What needs to be done — Only the lines from the one containing "Given: Open the Opciones de pantalla dropdown" through the last line below should be written out, exactly and with both ends kept.
··· Provided information
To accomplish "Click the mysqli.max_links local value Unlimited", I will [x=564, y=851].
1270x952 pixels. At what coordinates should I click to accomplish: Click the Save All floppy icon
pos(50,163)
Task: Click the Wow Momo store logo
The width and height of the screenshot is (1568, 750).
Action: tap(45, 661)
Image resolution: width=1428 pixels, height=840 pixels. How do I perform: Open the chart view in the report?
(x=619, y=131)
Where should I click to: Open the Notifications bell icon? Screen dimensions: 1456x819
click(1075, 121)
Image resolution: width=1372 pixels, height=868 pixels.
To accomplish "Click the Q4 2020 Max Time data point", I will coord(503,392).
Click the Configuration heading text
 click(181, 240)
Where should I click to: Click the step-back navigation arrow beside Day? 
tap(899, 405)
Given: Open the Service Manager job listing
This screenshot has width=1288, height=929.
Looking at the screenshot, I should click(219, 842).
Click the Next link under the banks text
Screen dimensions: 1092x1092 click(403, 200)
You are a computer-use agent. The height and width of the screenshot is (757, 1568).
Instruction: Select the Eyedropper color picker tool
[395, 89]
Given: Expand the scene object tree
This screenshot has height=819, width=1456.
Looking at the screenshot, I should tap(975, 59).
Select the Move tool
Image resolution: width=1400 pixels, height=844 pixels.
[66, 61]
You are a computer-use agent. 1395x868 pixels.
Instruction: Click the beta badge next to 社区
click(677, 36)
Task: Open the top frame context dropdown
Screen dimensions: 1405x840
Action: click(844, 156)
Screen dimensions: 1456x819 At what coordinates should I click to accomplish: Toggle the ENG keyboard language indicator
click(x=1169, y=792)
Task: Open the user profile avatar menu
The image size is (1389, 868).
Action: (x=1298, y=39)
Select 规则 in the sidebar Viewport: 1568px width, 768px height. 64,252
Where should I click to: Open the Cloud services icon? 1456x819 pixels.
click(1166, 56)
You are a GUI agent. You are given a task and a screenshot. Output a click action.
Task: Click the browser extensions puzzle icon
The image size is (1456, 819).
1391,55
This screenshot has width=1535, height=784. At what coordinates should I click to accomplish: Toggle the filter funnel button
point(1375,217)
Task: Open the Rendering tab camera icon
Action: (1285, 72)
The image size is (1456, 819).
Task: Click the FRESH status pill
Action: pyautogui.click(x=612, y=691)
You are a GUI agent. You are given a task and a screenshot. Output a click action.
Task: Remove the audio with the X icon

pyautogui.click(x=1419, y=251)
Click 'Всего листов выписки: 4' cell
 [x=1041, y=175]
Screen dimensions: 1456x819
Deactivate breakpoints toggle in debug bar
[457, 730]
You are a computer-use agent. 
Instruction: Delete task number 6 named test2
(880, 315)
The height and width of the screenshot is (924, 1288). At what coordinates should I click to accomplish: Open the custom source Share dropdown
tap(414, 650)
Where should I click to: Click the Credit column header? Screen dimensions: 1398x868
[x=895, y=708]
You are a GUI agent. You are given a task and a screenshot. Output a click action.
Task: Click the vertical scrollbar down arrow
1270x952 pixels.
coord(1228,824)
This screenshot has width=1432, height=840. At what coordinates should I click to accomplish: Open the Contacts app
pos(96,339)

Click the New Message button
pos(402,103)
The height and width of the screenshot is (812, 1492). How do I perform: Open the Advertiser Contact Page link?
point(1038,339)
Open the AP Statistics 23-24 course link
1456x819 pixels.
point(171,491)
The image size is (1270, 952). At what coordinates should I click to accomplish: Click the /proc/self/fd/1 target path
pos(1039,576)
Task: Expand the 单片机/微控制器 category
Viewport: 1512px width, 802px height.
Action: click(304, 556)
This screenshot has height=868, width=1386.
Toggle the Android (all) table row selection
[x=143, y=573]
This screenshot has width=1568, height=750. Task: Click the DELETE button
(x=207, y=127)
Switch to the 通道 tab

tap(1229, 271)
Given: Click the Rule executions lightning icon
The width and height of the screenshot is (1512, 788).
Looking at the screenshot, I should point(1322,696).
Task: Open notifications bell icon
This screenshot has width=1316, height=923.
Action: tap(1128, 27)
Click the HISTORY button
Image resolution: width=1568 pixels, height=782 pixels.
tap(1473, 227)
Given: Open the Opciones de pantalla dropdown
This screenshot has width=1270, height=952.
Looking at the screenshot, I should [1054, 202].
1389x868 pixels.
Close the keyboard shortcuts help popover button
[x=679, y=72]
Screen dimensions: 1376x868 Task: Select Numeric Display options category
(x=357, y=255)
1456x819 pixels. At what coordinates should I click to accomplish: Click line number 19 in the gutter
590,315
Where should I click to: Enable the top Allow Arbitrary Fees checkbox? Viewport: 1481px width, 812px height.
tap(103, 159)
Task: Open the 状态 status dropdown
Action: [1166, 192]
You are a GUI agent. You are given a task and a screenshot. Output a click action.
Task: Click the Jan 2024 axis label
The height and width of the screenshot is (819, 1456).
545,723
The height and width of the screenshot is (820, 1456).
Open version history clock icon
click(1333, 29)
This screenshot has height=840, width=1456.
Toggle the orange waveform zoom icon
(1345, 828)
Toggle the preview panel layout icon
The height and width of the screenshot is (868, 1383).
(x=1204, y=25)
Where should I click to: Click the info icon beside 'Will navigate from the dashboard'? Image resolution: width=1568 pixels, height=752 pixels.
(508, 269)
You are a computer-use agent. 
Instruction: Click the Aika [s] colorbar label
······
Expected output —
Given: Open the Opciones de pantalla dropdown
This screenshot has width=1270, height=952.
Looking at the screenshot, I should [1054, 202].
1389x868 pixels.
Close the keyboard shortcuts help popover button
[x=679, y=72]
Screen dimensions: 1376x868 Task: Select Numeric Display options category
(x=357, y=255)
1456x819 pixels. At what coordinates should I click to accomplish: Click line number 19 in the gutter
590,315
Where should I click to: Enable the top Allow Arbitrary Fees checkbox? Viewport: 1481px width, 812px height.
tap(103, 159)
Task: Open the 状态 status dropdown
Action: [1166, 192]
You are a GUI agent. You are given a task and a screenshot. Output a click action.
Task: Click the Jan 2024 axis label
The height and width of the screenshot is (819, 1456).
545,723
The height and width of the screenshot is (820, 1456).
Open version history clock icon
click(1333, 29)
This screenshot has height=840, width=1456.
Toggle the orange waveform zoom icon
(1345, 828)
Toggle the preview panel layout icon
The height and width of the screenshot is (868, 1383).
(x=1204, y=25)
Where should I click to: Click the info icon beside 'Will navigate from the dashboard'? Image resolution: width=1568 pixels, height=752 pixels.
(508, 269)
You are a computer-use agent. 
Instruction: Click the Aika [s] colorbar label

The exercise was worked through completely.